If the affectionate conventionally-told documentary on Kevin Clash [Being Elmo] makes you too warm and fuzzy or jaded by the color red, I suggest sauntering in to see "Gainsbourg: A Heroic Life " . The film is unapologetically  "different" without any pretension or snobbery when so many "Different", "Indie" or "0ffbeat" films wear their hearts on the screen and choose quirk over content. This filmed interpretation on the French singing legend Serge Gainsbourg is free-wheeling, open, and associative with startling animation, a bit like Sylvain Chomet (The Triplets of Belleville) mixed with Halloween maestro Tim Burton. "Gainsbourg" is nothing less than a chiaroscuro collage on film.

The film is directed by the avant-garde graphic novelist Joann Sfar, who also wrote a novel about the composer. Sfar has the boldness of a mixed media artist for using all materials available. Puppets merge with people and landscapes spin in an out like curls of smoke from Gainsbourg's cigarette. Terry Gilliam should guard his quixotic camera. At times roles are reversed: the puppets are  the people while people are puppets. The film presents an interspecies society---a world seen sideways. Anything goes.

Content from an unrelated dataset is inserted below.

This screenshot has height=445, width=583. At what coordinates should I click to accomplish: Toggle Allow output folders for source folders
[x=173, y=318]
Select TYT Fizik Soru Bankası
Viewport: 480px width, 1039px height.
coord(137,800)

We see Gainsbourg as a boy, smoking a cigarette and left on a Dalinian beach. He is spurned by a valentine for being "too ugly". Gainsbourg pokes his nose everywhere. He even smirkingly jeers at the Nazi soldiers that march past.

They don't know what to make of him.

He gradually develops a persona or a "mug" that is in the form of a extra tall and gaunt puppet/man which looks a bit like The Count from "Sesame Street" but his voice and philosophy is more Leonard Cohen. And, better yet, he has phosphorescent eyes.  

His parents force him to play piano. He refuses. Gainsbourg (Eric Elmosnino) goes to art school and plays piano to support his painting. As an adult art teacher, Elmosnino bumbles and twitches, aping more than a bit of Woody Allen. 

The narrative is less interesting than the stream of consciousness flow of animation that abruptly stems from Gainsbourg's low self esteem as well as from his gangly, thin and awkward body. Rather than be a cartoon though, Elmosnino brings slapstick to earth and his spasms have purpose. There is method even in a cabbage-head. Judgement always lied in wait for the composer. But when the lights dim he transforms like a chameleon or leopard in dark light becoming the Franc Sinatra of Cool.

Skirt-chasing Serge eventually hits the big time with overtly sexual Lolita-inspired pop tunes that were written for 1960's teen sensation France Gall (Sara Forestier). He has an affair with the voluptuous Brigitte Bardot (Laetitia Casta) and they actually write a song together, the hit "Bonnie and Clyde". 

Although the film is often brief and slighting, passing over romps in bed and far too many scenes of Gainsbourg chain-smoking, it has a flashy locomotive flavor that's hard to hate. 
Just when the film gets to flighty, a black cat  speaks with a telepathy that seems utterly authentic and Gainsbourg's puppet-ego enters the room with just as much dramatic bearing as a human player.

The young Lucy Gordon who sadly committed suicide in 2009 plays Gainsbourg's wife Jane Birkin. Gordon shoes a maternal whimsy in her performance. Gordon's portrayal as a maternal sprite could make any singer stop smoking. But even this wasn't enough for Gainsbourg. 

For all the film's familiarities, (the nods to Pee Wee Herman, Woody Allen and Mr. Bean) the blending of animation and puppetry into the demons of alcoholism and adultery are novel and compelling able to make even the most jaded Muppeteer among us stop and look. 
It is interesting to note that Gainsbourg's  daughter, the actress Charlotte Gainsbourg (Melancholia) was asked to play her father in this film.

What a different "different" film that would have been.